We continued to live in Alexandria, Virginia, until 1867. Meanwhile, my oldest sister had died. From Alexandria we went to Greenville, South Carolina, where for two years father was the Secretary of the Sunday School and Bible Board of the Southern Baptist Convention. He then went to Lynchburg, Virginia, for a pastorate there. It was there that I joined the church when about twelve years old. In Lynchburg, I attended the first-class Preparatory School of which Professor Charles L. C. Minor was principal. In 1871 he went to Richmond, Virginia, as pastor. I was fourteen years old. There father stayed until 1876, when he moved to Baltimore, Maryland, as pastor. I remained at college six years continuously, getting my diplomas in every one of the nine different schools in the college, and taking my Masters Degree (M.A.) in June, 1877. I was too young, but there was nothing else to do, but to go ahead or else loaf. I was only four months over twenty years old when I took this degree and carried off the medal in philosophy and some few other college honors. I entered Crozer Theological Seminary the following September and was graduated there in June, 1880. This paragraph had nothing to do with war times, but it is appended only to allow that all the disadvantages of my fathers poverty and my youth were not allowed to interfere with the steady pursuit on educational purposes.
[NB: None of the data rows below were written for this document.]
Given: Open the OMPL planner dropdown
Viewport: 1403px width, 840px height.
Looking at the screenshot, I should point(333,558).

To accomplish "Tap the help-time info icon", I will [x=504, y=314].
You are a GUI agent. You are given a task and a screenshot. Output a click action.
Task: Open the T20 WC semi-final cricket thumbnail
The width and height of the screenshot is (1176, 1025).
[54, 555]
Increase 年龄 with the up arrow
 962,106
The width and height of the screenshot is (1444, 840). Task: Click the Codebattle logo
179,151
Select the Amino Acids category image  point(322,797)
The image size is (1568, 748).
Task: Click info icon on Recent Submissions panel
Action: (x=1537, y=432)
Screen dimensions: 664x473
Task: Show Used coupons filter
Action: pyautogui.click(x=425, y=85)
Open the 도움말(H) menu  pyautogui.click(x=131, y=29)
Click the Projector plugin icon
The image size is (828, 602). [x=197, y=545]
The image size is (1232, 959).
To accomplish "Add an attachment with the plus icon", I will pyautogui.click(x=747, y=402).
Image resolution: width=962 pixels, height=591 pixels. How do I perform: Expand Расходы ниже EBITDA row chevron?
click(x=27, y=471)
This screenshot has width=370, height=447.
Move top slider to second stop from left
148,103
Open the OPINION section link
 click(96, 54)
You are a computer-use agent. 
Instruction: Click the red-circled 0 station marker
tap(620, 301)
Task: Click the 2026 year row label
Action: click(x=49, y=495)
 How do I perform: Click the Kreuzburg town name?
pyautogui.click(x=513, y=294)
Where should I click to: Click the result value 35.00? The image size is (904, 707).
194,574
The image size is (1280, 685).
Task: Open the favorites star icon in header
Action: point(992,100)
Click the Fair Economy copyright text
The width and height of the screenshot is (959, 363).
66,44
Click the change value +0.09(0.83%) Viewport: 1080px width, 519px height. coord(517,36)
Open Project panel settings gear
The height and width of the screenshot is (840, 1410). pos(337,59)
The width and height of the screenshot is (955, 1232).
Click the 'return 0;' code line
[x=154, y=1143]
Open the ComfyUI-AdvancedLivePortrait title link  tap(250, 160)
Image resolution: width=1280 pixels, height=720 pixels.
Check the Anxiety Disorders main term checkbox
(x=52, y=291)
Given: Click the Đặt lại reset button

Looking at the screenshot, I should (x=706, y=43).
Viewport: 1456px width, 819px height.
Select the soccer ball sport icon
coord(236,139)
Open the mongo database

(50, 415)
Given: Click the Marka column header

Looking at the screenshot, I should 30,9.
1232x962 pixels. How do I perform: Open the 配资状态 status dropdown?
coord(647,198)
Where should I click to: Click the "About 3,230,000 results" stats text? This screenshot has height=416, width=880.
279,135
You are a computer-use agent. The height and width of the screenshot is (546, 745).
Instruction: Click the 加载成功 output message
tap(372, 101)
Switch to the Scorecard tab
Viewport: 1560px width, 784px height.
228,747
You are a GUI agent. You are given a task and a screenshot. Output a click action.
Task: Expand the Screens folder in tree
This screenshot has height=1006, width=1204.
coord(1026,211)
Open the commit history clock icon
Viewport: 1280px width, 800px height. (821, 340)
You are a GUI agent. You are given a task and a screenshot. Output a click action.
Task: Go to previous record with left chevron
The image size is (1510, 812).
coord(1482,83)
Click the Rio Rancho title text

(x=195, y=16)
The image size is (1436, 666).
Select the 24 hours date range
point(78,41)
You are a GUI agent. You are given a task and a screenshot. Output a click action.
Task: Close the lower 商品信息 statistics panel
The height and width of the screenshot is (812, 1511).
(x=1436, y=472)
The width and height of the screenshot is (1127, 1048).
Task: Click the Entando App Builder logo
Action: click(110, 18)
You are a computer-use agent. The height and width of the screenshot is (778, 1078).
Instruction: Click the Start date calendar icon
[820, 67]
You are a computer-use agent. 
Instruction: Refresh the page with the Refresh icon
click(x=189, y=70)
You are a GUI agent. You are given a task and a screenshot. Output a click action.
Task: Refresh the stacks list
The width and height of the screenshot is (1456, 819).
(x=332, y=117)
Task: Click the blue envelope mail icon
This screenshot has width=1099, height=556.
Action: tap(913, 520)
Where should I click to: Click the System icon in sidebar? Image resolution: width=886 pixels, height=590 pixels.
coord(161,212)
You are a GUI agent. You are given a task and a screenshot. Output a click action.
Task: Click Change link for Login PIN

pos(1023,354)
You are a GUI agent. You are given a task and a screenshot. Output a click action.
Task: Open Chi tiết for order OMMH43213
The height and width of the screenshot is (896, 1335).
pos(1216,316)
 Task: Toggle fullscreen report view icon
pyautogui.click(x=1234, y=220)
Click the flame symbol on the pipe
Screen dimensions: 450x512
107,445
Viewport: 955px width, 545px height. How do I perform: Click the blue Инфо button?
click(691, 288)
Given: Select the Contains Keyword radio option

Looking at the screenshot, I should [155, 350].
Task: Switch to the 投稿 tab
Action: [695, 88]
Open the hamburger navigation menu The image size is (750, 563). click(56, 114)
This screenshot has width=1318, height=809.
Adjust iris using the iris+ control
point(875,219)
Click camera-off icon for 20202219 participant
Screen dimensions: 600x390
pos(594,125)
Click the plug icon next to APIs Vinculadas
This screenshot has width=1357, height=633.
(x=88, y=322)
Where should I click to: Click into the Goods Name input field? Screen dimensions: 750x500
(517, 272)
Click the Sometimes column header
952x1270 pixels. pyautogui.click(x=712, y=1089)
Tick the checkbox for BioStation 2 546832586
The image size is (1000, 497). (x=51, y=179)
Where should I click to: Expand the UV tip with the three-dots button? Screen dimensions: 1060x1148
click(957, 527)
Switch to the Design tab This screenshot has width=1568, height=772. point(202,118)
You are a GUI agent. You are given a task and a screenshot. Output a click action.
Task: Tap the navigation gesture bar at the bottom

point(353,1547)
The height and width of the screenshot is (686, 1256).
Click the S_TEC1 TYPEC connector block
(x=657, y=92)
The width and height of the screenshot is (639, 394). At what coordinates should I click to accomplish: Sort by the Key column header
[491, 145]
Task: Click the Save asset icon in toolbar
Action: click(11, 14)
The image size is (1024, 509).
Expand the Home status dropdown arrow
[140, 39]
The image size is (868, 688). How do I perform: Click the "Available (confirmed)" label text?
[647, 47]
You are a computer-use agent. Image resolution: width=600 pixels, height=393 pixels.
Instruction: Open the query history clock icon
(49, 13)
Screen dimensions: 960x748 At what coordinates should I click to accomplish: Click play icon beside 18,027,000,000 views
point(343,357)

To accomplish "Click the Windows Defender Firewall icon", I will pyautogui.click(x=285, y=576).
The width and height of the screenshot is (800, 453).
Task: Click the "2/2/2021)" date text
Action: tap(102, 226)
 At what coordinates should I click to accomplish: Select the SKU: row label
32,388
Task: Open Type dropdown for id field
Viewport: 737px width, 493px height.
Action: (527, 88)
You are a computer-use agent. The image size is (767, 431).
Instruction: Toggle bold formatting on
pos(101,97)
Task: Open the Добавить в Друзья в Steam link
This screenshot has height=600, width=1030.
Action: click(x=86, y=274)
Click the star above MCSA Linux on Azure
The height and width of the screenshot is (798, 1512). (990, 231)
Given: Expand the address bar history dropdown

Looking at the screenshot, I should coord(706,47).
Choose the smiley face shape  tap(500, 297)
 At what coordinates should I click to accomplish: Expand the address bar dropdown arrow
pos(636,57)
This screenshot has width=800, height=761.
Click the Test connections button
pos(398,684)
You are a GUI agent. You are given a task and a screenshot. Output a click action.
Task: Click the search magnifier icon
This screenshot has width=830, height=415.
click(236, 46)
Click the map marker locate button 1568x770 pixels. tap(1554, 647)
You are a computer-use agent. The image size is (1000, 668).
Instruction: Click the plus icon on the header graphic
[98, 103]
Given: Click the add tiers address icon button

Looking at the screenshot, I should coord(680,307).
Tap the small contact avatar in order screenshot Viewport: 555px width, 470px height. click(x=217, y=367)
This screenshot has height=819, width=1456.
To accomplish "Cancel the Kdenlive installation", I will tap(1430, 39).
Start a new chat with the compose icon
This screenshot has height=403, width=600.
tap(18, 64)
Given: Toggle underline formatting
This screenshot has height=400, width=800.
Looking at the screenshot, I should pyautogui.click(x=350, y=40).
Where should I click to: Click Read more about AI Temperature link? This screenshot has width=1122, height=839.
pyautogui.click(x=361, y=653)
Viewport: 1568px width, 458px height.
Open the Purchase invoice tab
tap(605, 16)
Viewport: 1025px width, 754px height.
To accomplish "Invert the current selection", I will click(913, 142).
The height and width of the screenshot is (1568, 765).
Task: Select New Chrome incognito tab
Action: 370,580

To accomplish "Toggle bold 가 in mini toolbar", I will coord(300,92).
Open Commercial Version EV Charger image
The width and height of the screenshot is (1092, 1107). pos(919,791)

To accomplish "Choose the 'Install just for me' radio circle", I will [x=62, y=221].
I have in my library a book the like of which I do not know exists anywhere else. I consists of all the catalogs of all the schools I attended in my life, and also the catalogs of Hollins Institute during the time that my dear wife was a student there. It is now known as Hollins College. I have the catalogs of the Lynchburg Classical and Commercial School, which was the Preparatory School, for the sessions of 1868-69, and 1869-70, and all the catalogs of Richmond College, now the University of Richmond, beginning with the session 1871-72 running all the way through continuously and complete to the sessions of 1876-77. Also [a] pamphlet containing the roll of Alumni 1882-84, and also list of graduates receiving degrees from 1849-1888. And the same complete catalogs of the sessions of Crozer Theological Seminary. Also the same complete catalogs of sessions of Hollins Institute, covering the period of my dear wifes studies there.
Soon after I went to New York, Howard College at Birmingham, Alabama, conferred upon me the degree of D.D. A few years afterwards, my Alma Mater, the University of Richmond, conferred upon me the degree of D.D. After I came to St. Louis, Brown University, Providence, Rhode Island, conferred upon me the degree of D.D. In 1916, on the 6th of June, the University of Chicago conferred upon me the degree of S.T.D. (Doctor of Sacred Theology). This honor was exceptional, since it was at the celebration of the twenty-fifth anniversary of this great University, and the degree has never been conferred upon anyone by that University since. Previously it had been given only to John Watson, Ian MacLaren, the famous Scotch preacher and author of many books; and a little later upon William Newton Clarke, the famous theologian of Colgate University, New York; and with me likewise was honored President Henry Churchill King, for many years the President of Oberlin College. This is an unusual recognition by that great institution, since such degrees to ministers have been granted only to the four persons named. These degrees are of value to me only and because they express recognition of these institutions of learning.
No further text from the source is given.